While the periodic table may depict rare earth metals in one of the two additional rows thrown in at the very bottom, almost as an ad-hoc afterthought, these elements shouldn't be overlooked. They play significant roles in many large disparate industries and geopolitics alike.
Magnets are perhaps the best-known application for rare earth elements (REEs). Permanent magnets made from alloys of REEs with transition metals and boron enable commercial production of the strongest permanent magnets known today. Stronger magnets allow for smaller, lighter replacements of traditional ferrite-based and alnico magnets. From computer hard drives to neomagnet building set toys to open MRI scanners, rare earth magnets are finding their way in to products all around us both large and small.
In clean energy generation and transportation, rare earth magnets play an enabling role. Inside wind turbines, neodymium and dysprosium magnets are used in the wind-powered electrical generator with estimates of over 100 kg of rare earth metals for 1 megawatt of generation capacity. Hybrid and electric vehicles utilize electric drive motors with rare earth permanent magnets. Replacing heavier and less powerful magnets with rare earths improves fuel efficiency by making the electric motors themselves more efficient and the vehicles lighter.
Beyond magnets, rare earth metals are important components of lasers (e.g. Neodymium and Yttrium in Nd:YAG lasers) catalysts (e.g. Lanthanum for fluid catalytic cracking), phosphors (e.g. Europium for red/blue), and high-temperature superconductors (e.g. Yttrium in YBCO).

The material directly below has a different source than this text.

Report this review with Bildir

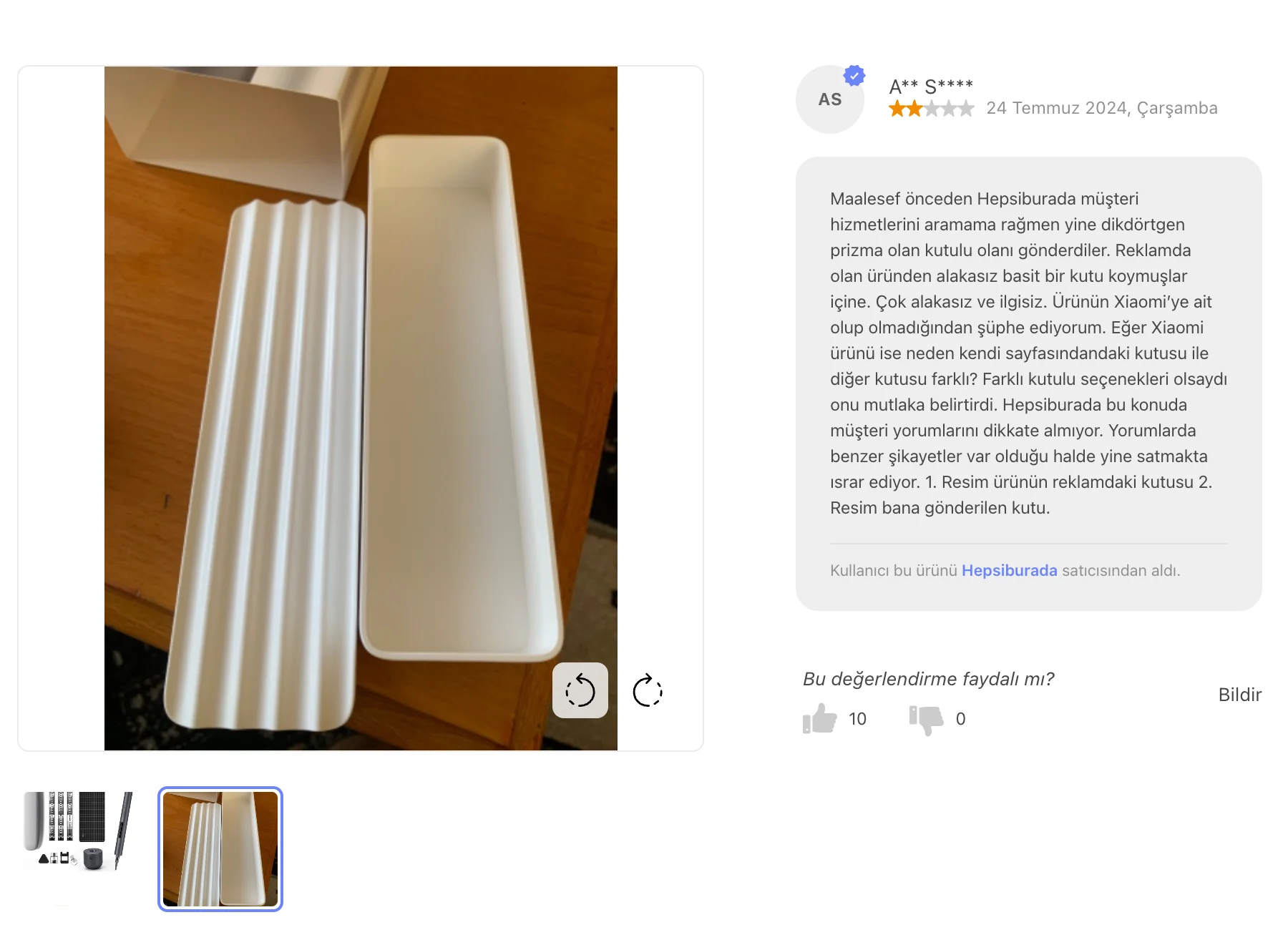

Today, about 90% of the world's production of REEs comes from China. The self-imposed export quotas and mine closings in China over the past five years or so have led to both economic and geopolitical concerns culminating in a formal complaint at the World Trade Organization filed in 2012 by the US, EU, and Japan against China. The rationale given by China for its rare earth restrictions is related to environmental protection and concerns around over-exploitation. In March of this year, the WTO ruled that China had in fact violated global trade rules; this ruling is now under appeal.
In 2010 and 2011 the price of most rare earth metals skyrocketed after China announced its reduced export quotas. Since then, prices have dropped significantly and many of the proposed projects during that boom period have been shelved, as they are no longer economical. Politics aside, economically and sustainably recovering rare earth metals is difficult. Despite their name, rare earth metals aren't actually that rare but they typically occur in ores at low concentrations and often in tandem with radioactive elements like uranium and thorium.
Energy, resource, and capital efficiency are important areas of focus for us here at Pangaea. How can we do more with less? And, how can we better use what we've already got or what we've thrown away? In the global search for sustainable solutions to these important questions, a variety of approaches have emerged:
Mines are opening (or in some cases, reopening) outside of China in response to increasing demand and tightening supply. In tandem, mine tailings from US gold rush-era mines along with uranium mines across the globe are being reexamined as economically viable sources for rare earths. Improved separation and refining technologies are also being investigated and could make previously uneconomical deposits commercially feasible. Reducing the carbon emissions produced during the oxide-to-metal conversion step is an important way to clean up an often-overlooked portion of the dirty rare earth supply chain.
Recycling is another avenue being explored. Contained in discarded electronics like computer hard drives, mobile phones, and fluorescent light bulbs are appreciable amounts of REEs not to mention precious metals like silver and gold. Recently, a University of Houston spinout won the United States Department of Energy National Clean Energy Business Plan Competition for their idea to reclaim neodymium and dysprosium from recycled electronics using a low-temperature solvent-based approach. The US government has also recognized the need to replace or reduce rare earth metals content in permanent magnets. ARPA-E has awarded over $30M to projects within the Rare Earth Alternatives in Critical Technologies (REACT) program.
Rare earths represent a class of elements that impact all of Pangaea's focal areas and the operations of many of our Strategic Limited Partners. In energy, electronics, sustainability, and health, a little bit of REEs goes a long way. We continue to proactively assess the landscape for breakthroughs in permanent magnet materials technology as well as rare earth metals production, extraction, and recycling. For both rare earths and venture capital investing, effectively separating out the desired materials and opportunities is absolutely critical.